The Unsaid Document Foundation (talkbacks)

Michael Meeks, famous hacker and LibreOffice advocate, replied to my earlier post giving his perspectives on many different subjects related to LibreOffice development.

Having read his views with great attention – and keeping in mind his long coding experience with OpenOffice.org, as well as his ability to dig deep into complex subjects like copyright assignment – I want to take a chance to go deeper into some points.

Being a long time researcher on FLOSS voluntary organization of work, I firmly believe that every community – included the OpenOffice.org community – has its own regulations and traditions governing the behaviour of its members.

OpenOffice.org is an hybrid kind of community, something between a Community of Practice (doing all core stuff ranging from opening and managing issues, to localizing OOo or joining QA activities) and what I would tentatively call a (User) Community of Interest, where actually users are both individuals or organizations. [see “Concentric Circles of communities“].

The TDF Steering Committee well represents the OpenOffice.org community of practice: most of its members are involved with OpenOffice.org native lang projects, marketing and other general development stuff.

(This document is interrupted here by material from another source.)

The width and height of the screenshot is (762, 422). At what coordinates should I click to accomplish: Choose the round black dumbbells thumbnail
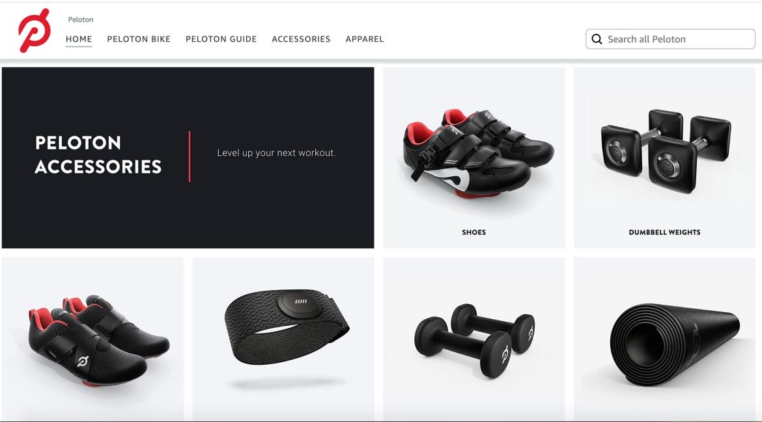[x=474, y=339]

Code hackers, like Michael Meeks, are a de facto a minority, something really different from what happens at the Apache Foundation.

The TDF Steering Committee seems to be modelled thinking of the set of values that actually governs the OpenOffice.org community, but coders usually play a major role in Developer Communities, though.

Talking about code contributions, I read and heard few contributors warning about modifications that could break bridges with upstream piece of codes, while actually bringing in very little value (here few other examples).

The point is, that all these decisions are making LibreOffice a fork. Similar decisions should probably be discussed or, at least, communicated.

Talking about copyright assignement Michael say that corporations are waking up to the problem. Having been talking about open source governance with companies like Accenture, IBM, Microsoft or Oracle itself, I got a totally different feedback on this subject, though.

Again, opening a public consultation seems to me the best way to go.